WORK REQUIRED: Can the data below be echoed back word for word?

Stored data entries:
<<<<
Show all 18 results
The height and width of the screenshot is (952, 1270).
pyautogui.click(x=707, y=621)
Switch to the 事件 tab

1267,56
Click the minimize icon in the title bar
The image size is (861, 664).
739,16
>>>>
TASK RESULT:
Show all 18 results
The height and width of the screenshot is (952, 1270).
pyautogui.click(x=707, y=621)
Switch to the 事件 tab

1267,56
Click the minimize icon in the title bar
The image size is (861, 664).
739,16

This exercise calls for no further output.